There’s No Pacifying What We Think Is Going On Here

, , , | Right | January 27, 2025

My aunt had a baby supplies shop. It was small, compact, and placed in a fairly upscale area. Might not seem too important, but it’s to stress just how weird this interaction was.

She once had a teen girl come into the shop, dawdling and idling in it for an uncomfortable amount of time as she looked at the wares. Figuring by the body language she wasn’t shopping for a relative, my aunt made the second best guess she could think of.

Aunt: “Are you alright there? Is there something you’d like to know you’d need?”

The girl gasped and blushed, stammering something while looking away.

Aunt: “Do you need help? You can tell me.”

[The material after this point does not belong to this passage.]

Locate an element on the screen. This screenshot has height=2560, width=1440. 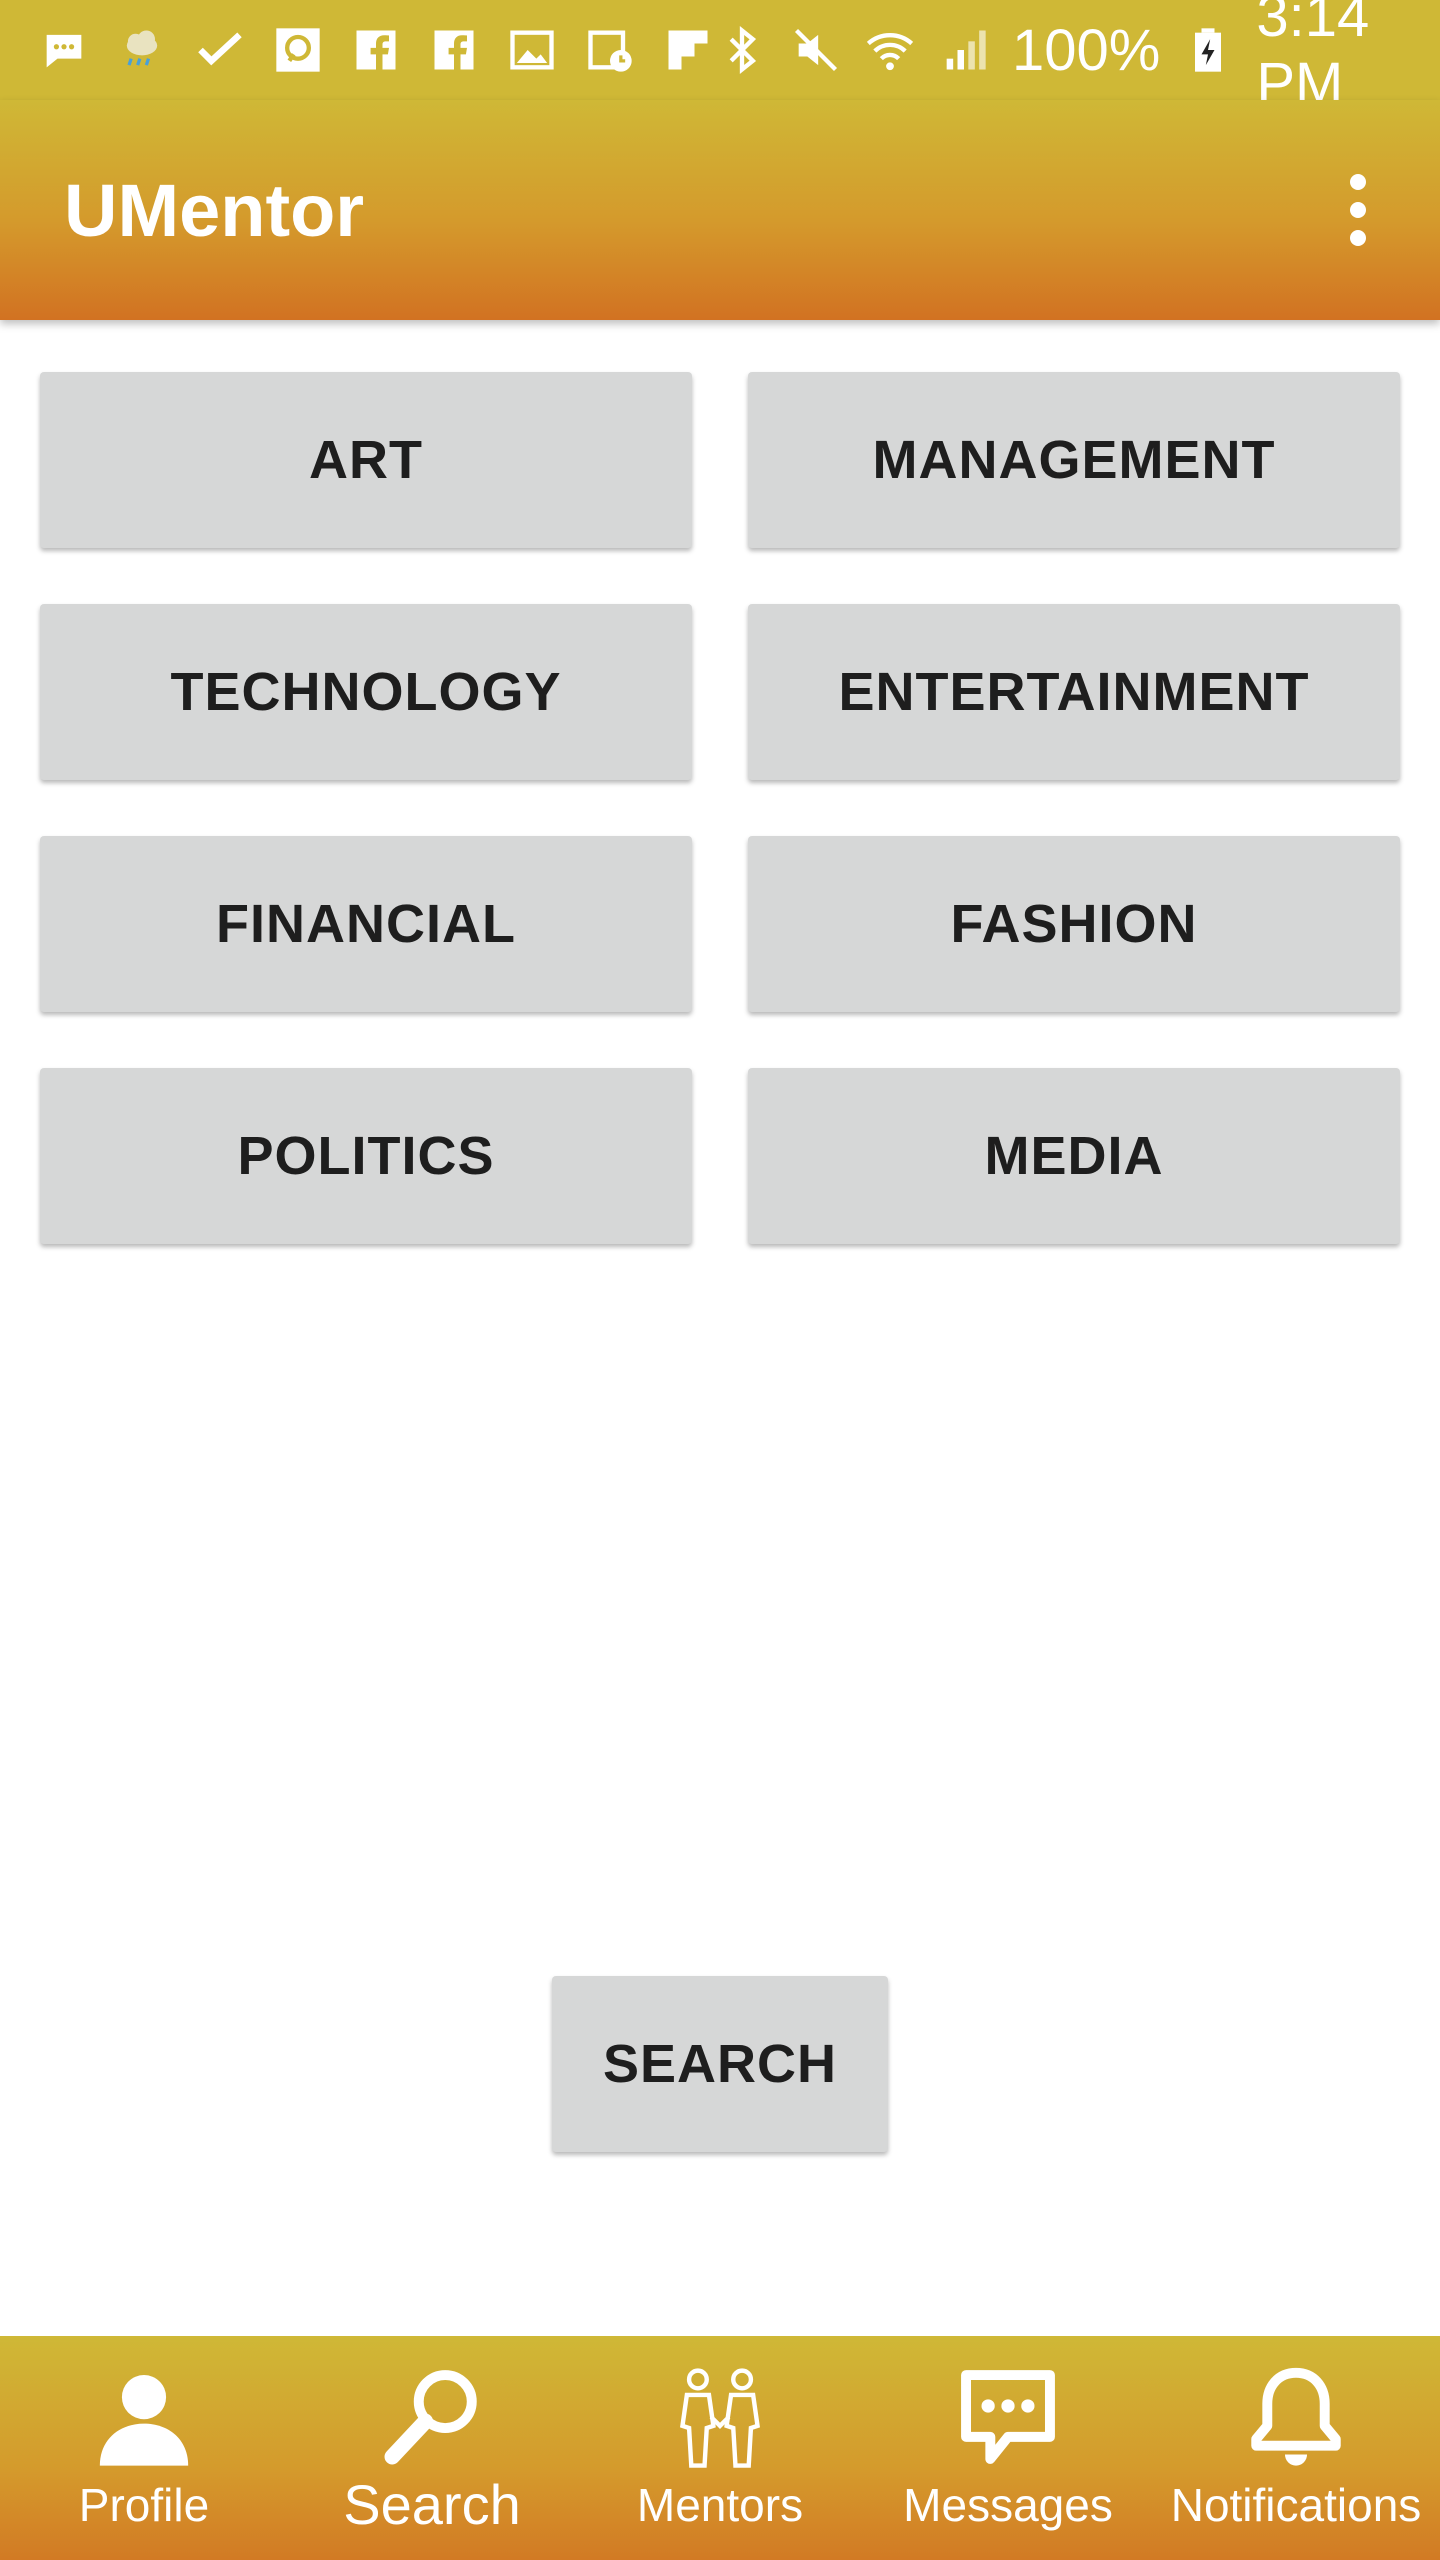
messages-icon is located at coordinates (1008, 2417).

She was expecting to be told something about her being anxious at the idea of becoming a teen mom; or a grim tale of being knocked up by a close relative; or something about how to hide it from her parents. And yet…

Girl: “D-do… do you think any of these pacifiers could fit an adult’s mouth? Or the baby bottles?”

My aunt blinked and, she told me, stared at this girl in bafflement for an uncomfortable minute, unable to come up with a proper answer.

Aunt: “I don’t think so, but you could try with the biggest sizes we have…”

The girl sheepishly bought some pacifiers and a baby bottle. My aunt denied knowing what was going on. I have certainly figured it out, but I don’t have the heart to explicitly tell her the girl was involved in some sort of BSDM scene.